2 Kings 8:1-15 – ​The Power behind the Throne.

   Nothing happens in our life or in the world apart from the divine appointment or permission. Behind every event and incident there is a divine providence. The Shunammite who had done so much for Elisha was remembered and cared for, years afterward. The King has a wonderful memory for those who fed him when he was hungry, and ministered to him when he was in need. “When saw we thee…? Inasmuch as…” (Matthew 25:37-40). This conversation between the king and Gehazi might have seemed an accident, but it was a providence. If we abide in the will of God, life will be sown with divine coincidences.
   Here is another instance: Elisha comes to Damascus, evidently at God’s bidding, just when Ben-hadad is sick. That sickness would not be mortal, but he would die prematurely from another cause. Would that men of God today had more of this gift of weeping over sinners and their destiny! No ome resented hearing D.L. Moody talk of hell, because his voice always faltered. The prophet read Hazael’s destiny from the Book of God, – not from his set face, – and how astounding it was! Ah, what depths of wickedness there are of which we are capable! “Keep back thy servant also from presumptuous sins” (Psalms 19:13).

2 Kings 8:11—And the Man of God wept.

   Elisha foresaw all the evil that Hazael would inflict on Israel, and it moved him to tears. Though he was a strong man, able to move kingdoms by his message and prayer, yet he was of a tender and compassionate disposition. This was he who one moment upbraided the king of Israel for his crimes, and the next called for a minstrel to calm his perturbed spirit with strains of music. The men that can move others are themselves very susceptible and easily moved.
   The nearer we live to God, the more we deserve to be known as men and women of God, the more will our tears flow for the slain of the daughters of our people. Consider the ravages that drink, and impurity, and gambling, are making among our people; enumerate the homes that are desolate, the young life that is wrecked as it is leaving the harbor, the awful dishonor done to woman; and surely there must come times when tears well up for very humanity’s sake, to say nothing of the pity which they acquire who look at things from God’s standpoint.
   Jesus beheld the city and wept over it. Give us this day, O Son of Man, Thy compassion, Thy love, Thy tears, that we may speak of Thy grace graciously, of Thy love tenderly, and even of Thy judgments with brimming eyes.

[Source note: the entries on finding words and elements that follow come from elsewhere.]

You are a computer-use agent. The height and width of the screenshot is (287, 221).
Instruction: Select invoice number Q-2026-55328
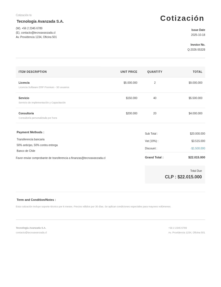(x=196, y=50)
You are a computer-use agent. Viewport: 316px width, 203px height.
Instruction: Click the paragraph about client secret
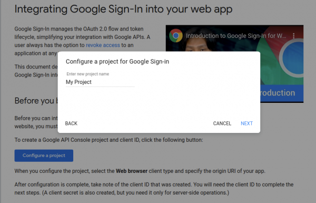coord(154,188)
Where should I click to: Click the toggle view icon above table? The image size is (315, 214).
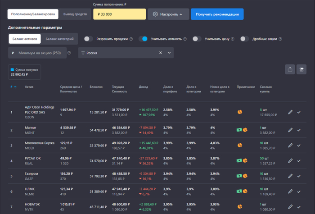[302, 69]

       A broken heart, a fount of tears:
       Ask, and it shall not be denied.

   Wouldst thou avert such issues; begin with the cradled babes of your homes. Win them for God; teach them how to curb passion and subdue themselves. Tenderness and wisdom may arrest the making of Ben-hadads.

​2 Kings 8:16-29 – Athaliah’s Wicked Husband and Son.

   Jehoram’s history furnishes a terrible example of how an ill-marriage may mar a man’s life. He had a good father, but a bad wife, and the latter more strongly influenced him than the former (2 Chronicles 21:6). The fuller story of Jehoram’s reign, and the apparent extinction of the royal family, is told in 2 Chronicles 22. But notice especially v. 19. The lamp was kept burning for David’s sake (Psalms 132:17). Surely the grace of God can keep that same lamp burning in the hearts of our children. A lamp, as we learned from the Chicago fire, may make a very great conflagration.
   Ahaziah followed in the steps of his parents. What could be expected from the training of such a mother! Misled by her, he followed the dreary steps of Ahab. The close intimacy between the two houses led to alliance in war and a common fate. Little did Jehoshaphat realize all the evil that would result from his dealings with Ahab (1 Kings 22:4). The story told in these pages is sad reading, but through it all God’s purpose moves on (Matthew 1:8). As a water-lily grows from a muddy bottom, so the pure life of Christ came, on the human side, out of this family. God’s purpose shall finally emerge from this present strife in a further revelation of the Son of man.